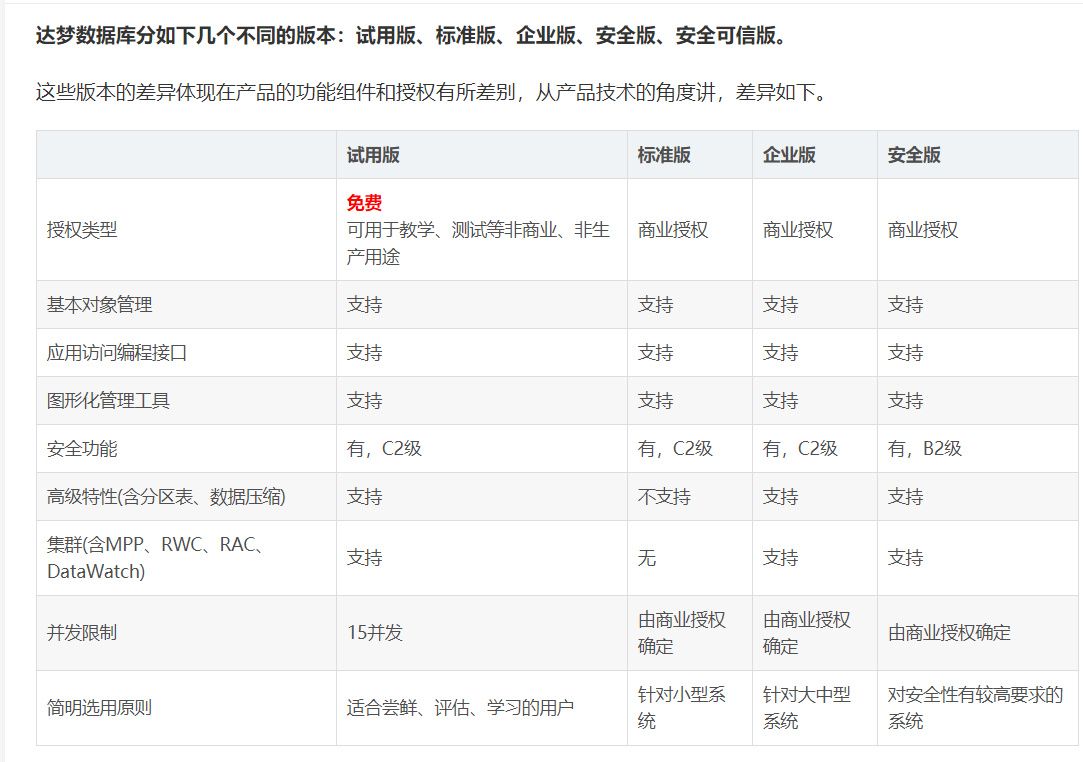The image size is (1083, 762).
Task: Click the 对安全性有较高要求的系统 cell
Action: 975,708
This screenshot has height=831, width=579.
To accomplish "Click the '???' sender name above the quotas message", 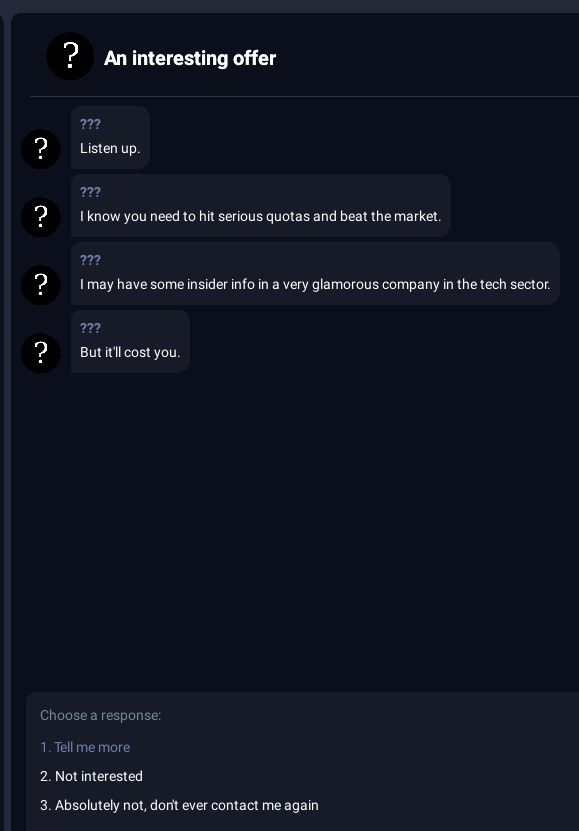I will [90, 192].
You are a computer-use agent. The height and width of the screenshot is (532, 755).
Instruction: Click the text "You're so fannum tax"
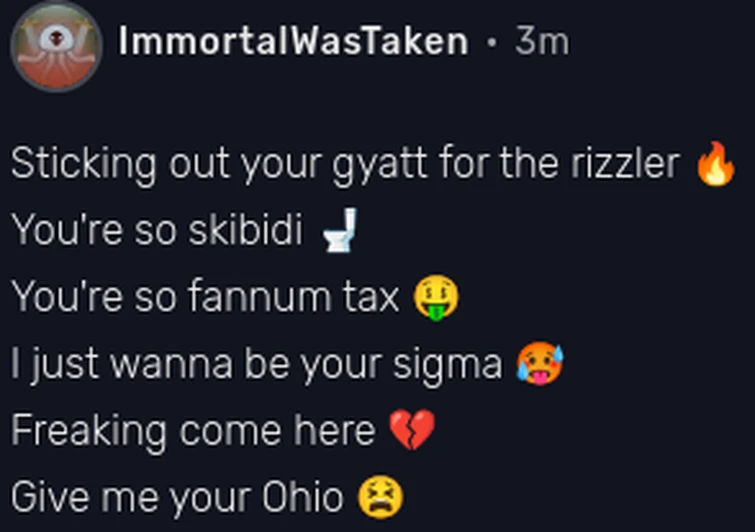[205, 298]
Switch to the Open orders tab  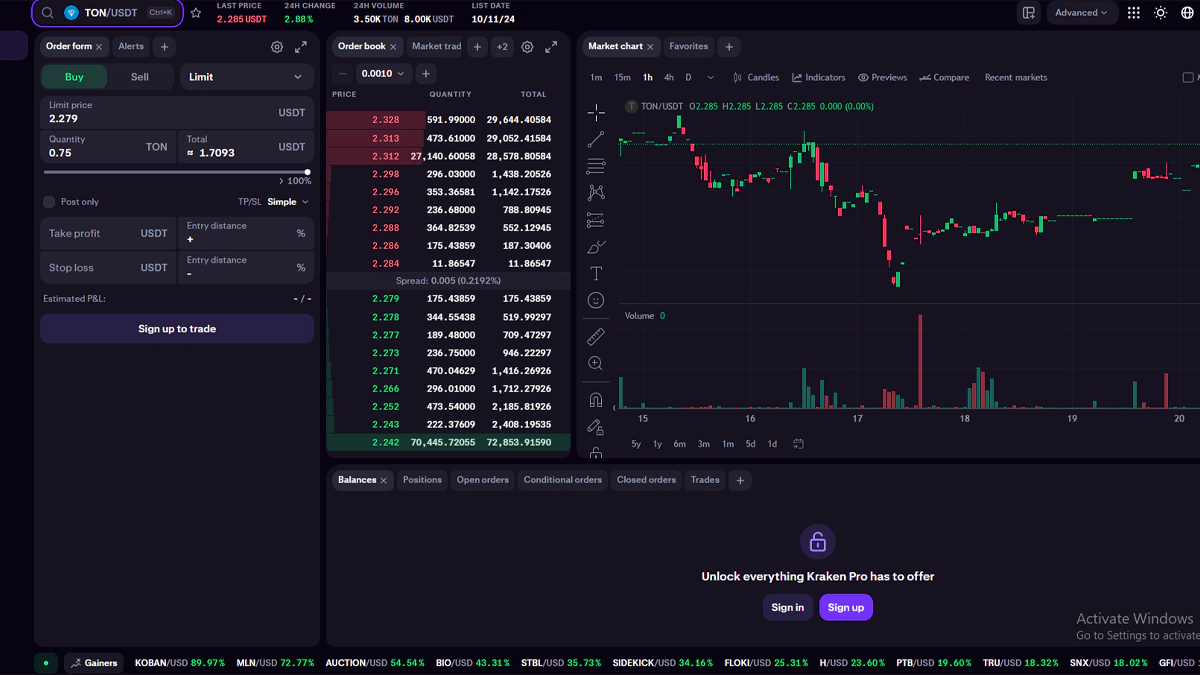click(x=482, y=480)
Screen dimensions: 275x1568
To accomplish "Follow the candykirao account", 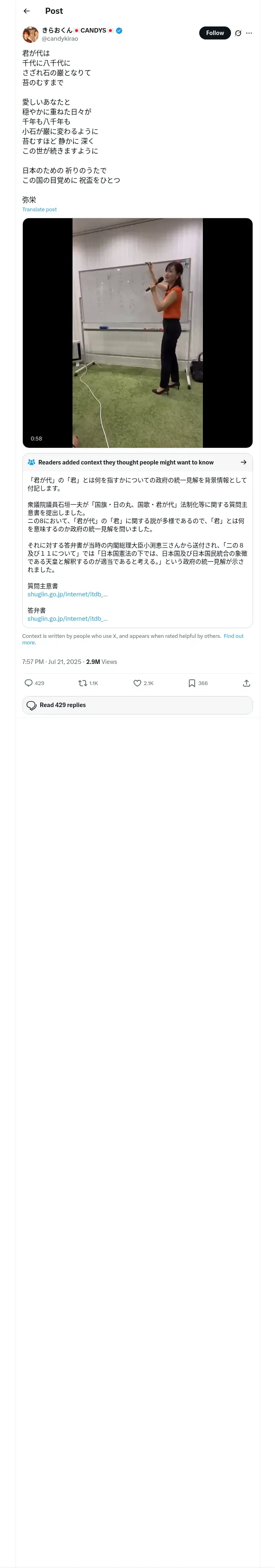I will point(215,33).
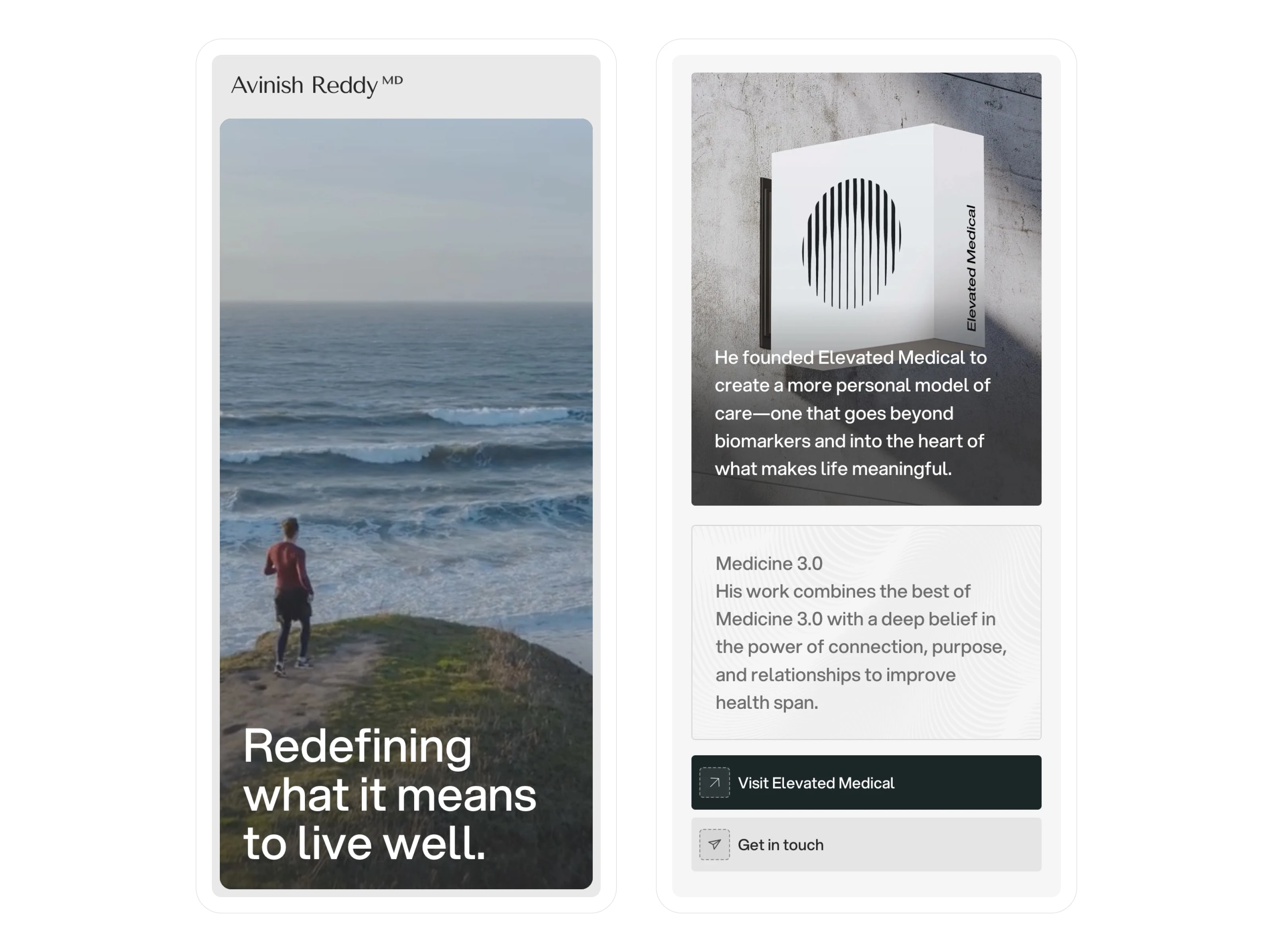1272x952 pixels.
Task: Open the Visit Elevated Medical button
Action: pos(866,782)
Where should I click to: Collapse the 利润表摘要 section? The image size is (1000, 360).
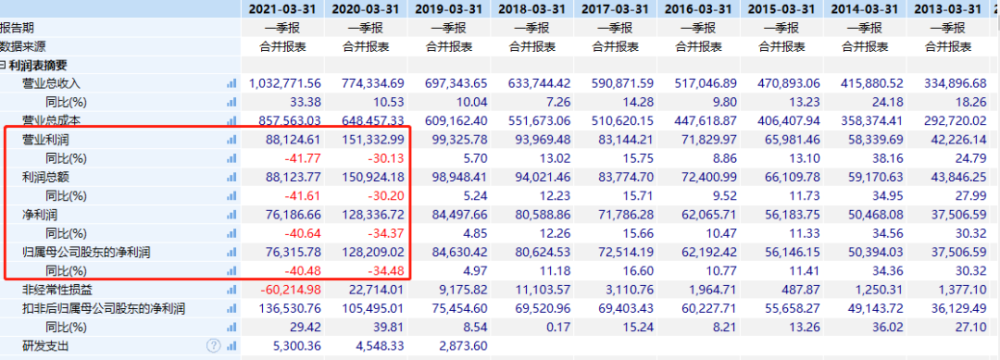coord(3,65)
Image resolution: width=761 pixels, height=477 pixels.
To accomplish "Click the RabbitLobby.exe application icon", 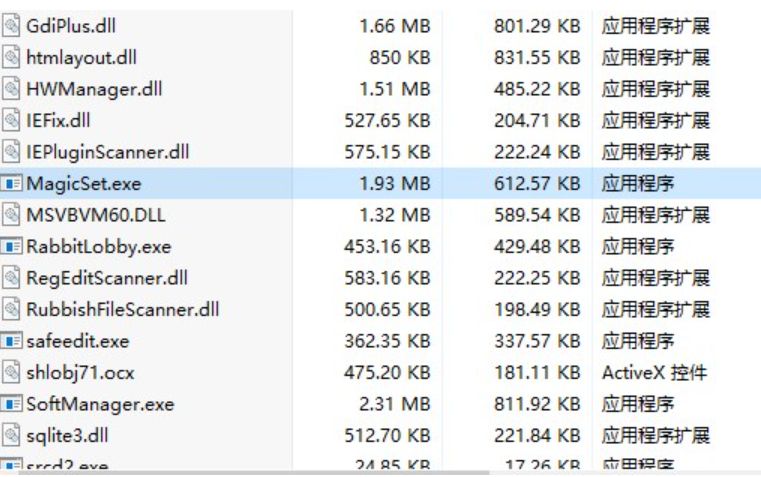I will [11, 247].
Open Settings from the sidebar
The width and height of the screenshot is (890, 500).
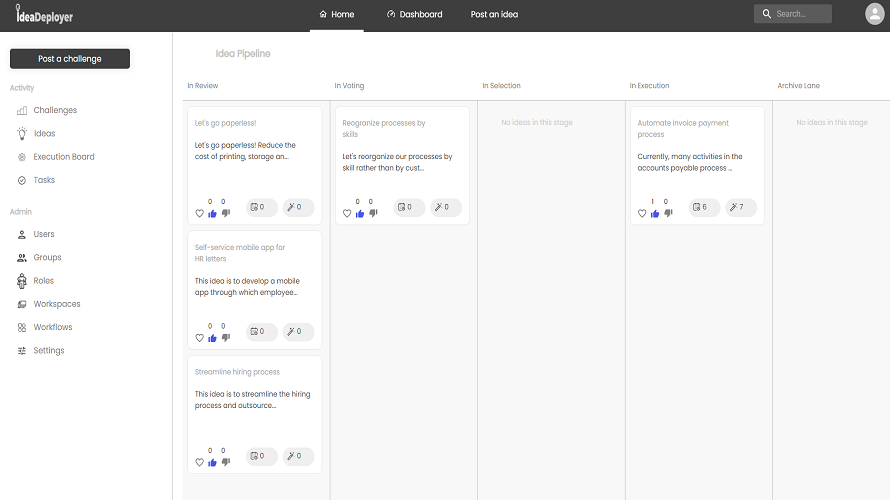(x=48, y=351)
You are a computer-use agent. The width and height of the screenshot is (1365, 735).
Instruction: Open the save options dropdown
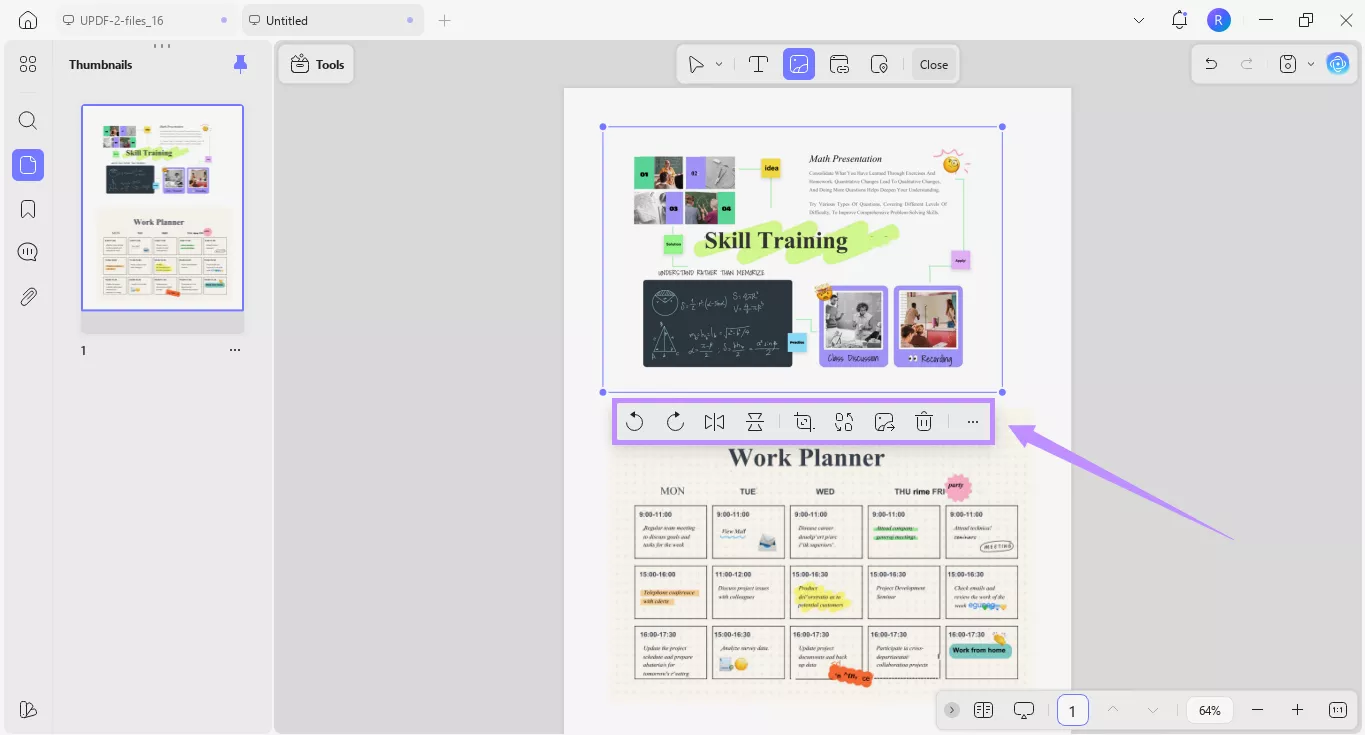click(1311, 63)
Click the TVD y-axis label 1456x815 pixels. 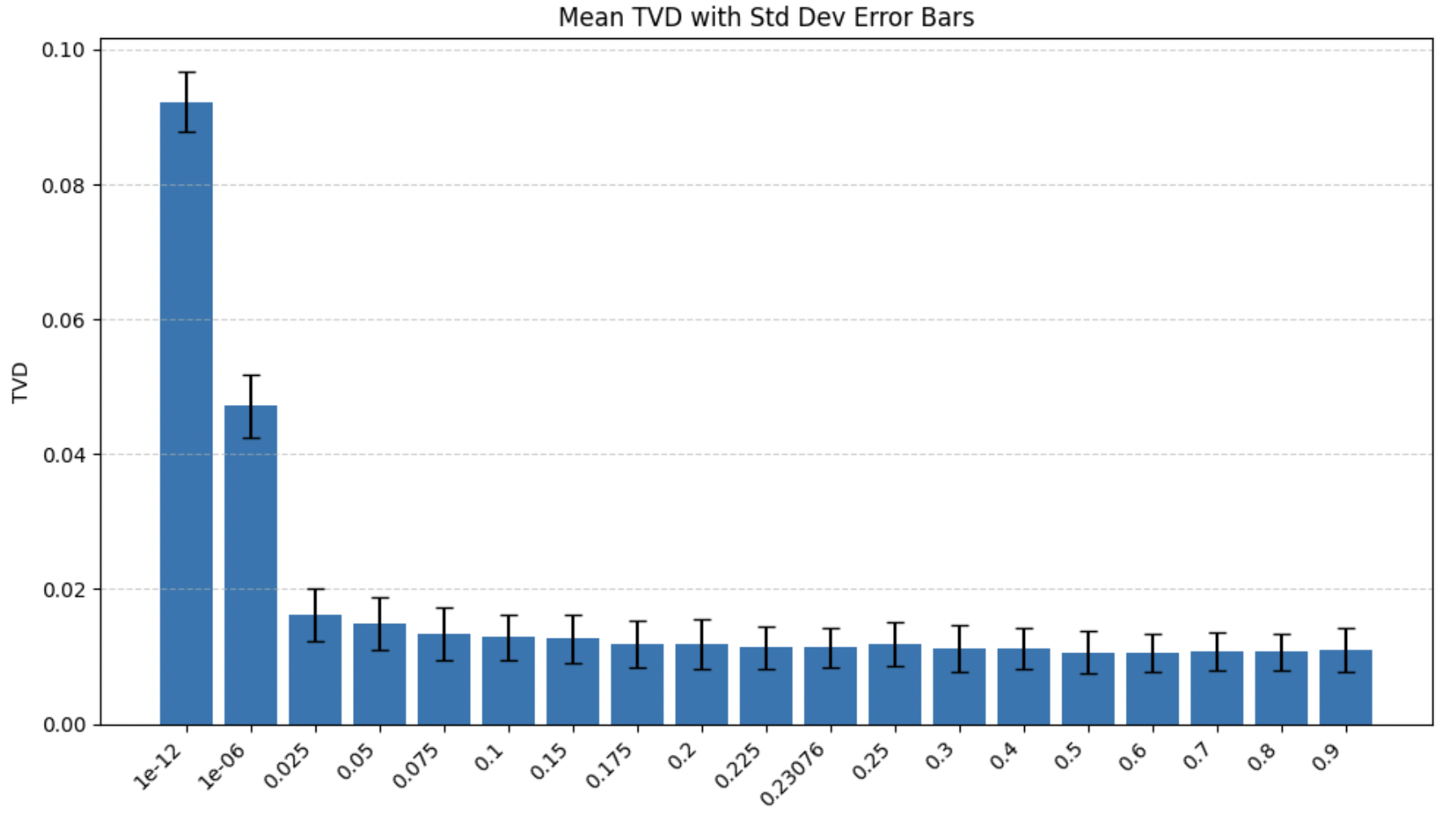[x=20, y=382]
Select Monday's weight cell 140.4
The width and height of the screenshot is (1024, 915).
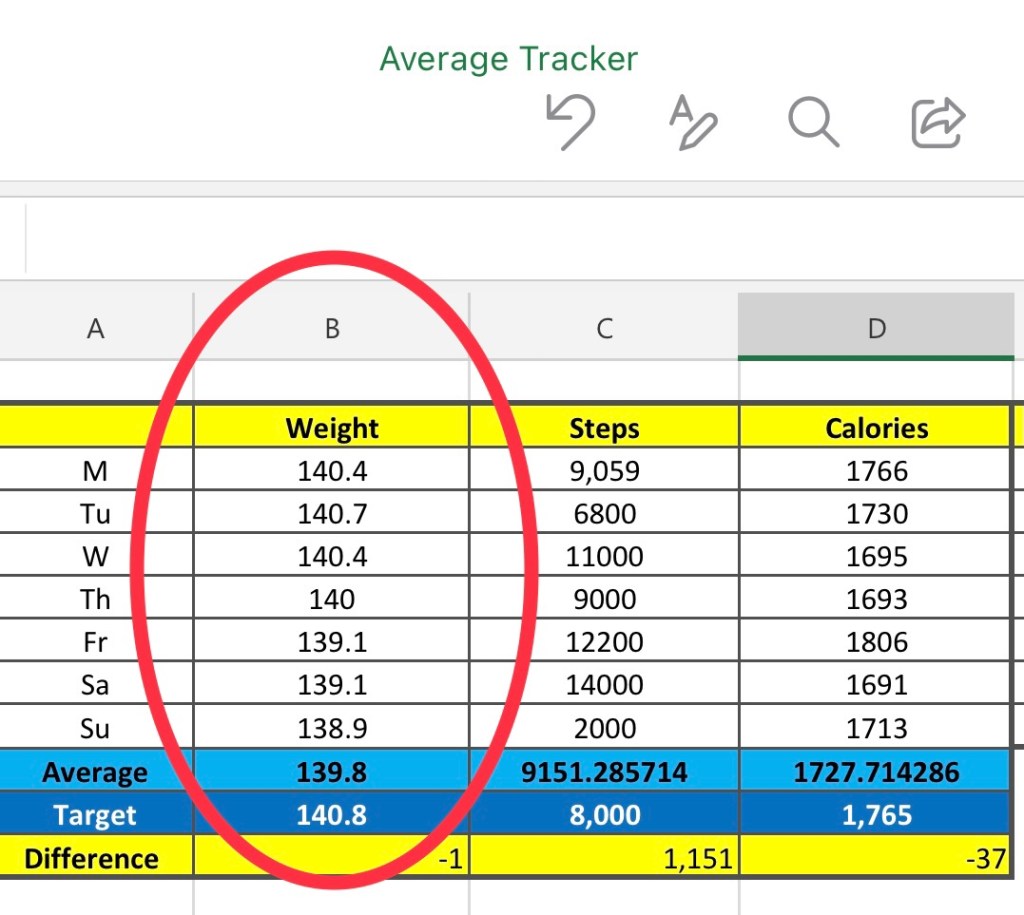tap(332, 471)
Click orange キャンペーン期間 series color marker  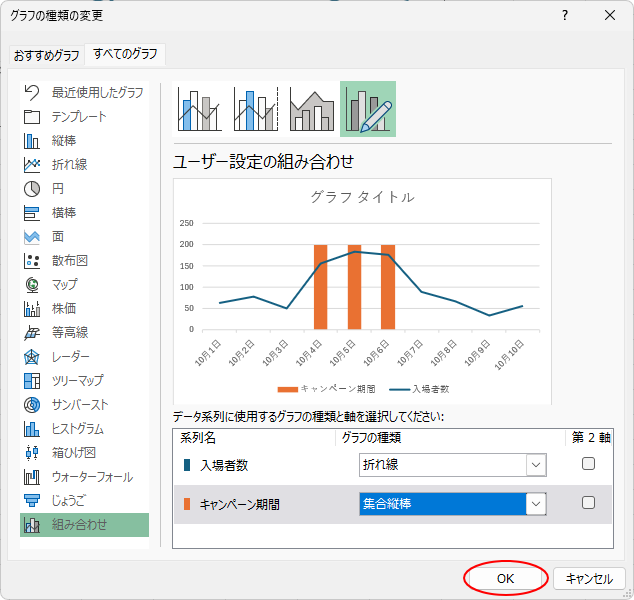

What you should do - Only lines with the word "agent" count here; copy every one from the records.

Response box -
You are a computer-use agent. The height and width of the screenshot is (532, 755).
You are a computer-use agent. The width and height of the screenshot is (1365, 735).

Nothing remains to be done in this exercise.